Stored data
*** Begin section ***
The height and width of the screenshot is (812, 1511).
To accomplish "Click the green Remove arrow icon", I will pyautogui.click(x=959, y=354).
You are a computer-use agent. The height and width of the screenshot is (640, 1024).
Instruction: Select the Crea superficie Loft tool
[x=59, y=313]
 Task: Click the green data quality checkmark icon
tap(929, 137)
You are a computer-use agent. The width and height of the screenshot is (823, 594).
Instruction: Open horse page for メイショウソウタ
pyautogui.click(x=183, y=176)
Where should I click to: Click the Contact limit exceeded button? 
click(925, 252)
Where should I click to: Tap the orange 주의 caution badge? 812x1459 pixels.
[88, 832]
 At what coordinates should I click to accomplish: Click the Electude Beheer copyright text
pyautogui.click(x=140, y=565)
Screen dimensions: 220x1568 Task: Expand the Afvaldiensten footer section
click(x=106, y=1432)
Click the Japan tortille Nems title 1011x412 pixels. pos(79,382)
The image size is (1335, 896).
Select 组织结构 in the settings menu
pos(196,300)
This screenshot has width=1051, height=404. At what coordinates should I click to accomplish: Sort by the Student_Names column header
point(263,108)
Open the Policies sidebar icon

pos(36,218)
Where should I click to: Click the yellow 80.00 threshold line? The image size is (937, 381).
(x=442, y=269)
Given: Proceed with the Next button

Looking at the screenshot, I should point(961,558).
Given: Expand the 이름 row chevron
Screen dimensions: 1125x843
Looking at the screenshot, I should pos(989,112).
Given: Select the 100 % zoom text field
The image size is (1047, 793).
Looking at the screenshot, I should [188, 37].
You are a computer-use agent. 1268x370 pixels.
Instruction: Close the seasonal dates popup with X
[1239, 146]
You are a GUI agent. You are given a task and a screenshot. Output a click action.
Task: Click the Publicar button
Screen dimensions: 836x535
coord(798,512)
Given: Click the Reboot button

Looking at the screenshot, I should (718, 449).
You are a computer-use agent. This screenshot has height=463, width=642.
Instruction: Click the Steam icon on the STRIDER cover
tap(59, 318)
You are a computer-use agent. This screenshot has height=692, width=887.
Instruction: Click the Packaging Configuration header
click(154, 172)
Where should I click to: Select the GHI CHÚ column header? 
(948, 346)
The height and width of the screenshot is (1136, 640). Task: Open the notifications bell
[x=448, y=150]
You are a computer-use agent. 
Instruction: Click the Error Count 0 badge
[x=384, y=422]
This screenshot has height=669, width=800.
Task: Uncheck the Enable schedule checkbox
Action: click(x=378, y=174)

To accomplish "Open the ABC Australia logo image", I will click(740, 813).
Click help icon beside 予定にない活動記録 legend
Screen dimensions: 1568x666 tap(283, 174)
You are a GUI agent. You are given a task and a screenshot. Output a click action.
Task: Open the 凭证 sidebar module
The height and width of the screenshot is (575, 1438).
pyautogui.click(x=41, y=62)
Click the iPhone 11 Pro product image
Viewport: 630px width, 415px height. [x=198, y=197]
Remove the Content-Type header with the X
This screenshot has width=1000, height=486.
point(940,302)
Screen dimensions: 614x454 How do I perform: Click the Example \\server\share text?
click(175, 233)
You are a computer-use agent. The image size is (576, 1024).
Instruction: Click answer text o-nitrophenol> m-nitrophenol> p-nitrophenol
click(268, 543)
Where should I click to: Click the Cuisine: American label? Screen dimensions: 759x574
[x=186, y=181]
*** End section ***
▶ [Assignment] Copy each line above where "will" appears.

▶ [Exercise solution]
To accomplish "Click the green Remove arrow icon", I will pyautogui.click(x=959, y=354).
To accomplish "Open the ABC Australia logo image", I will click(740, 813).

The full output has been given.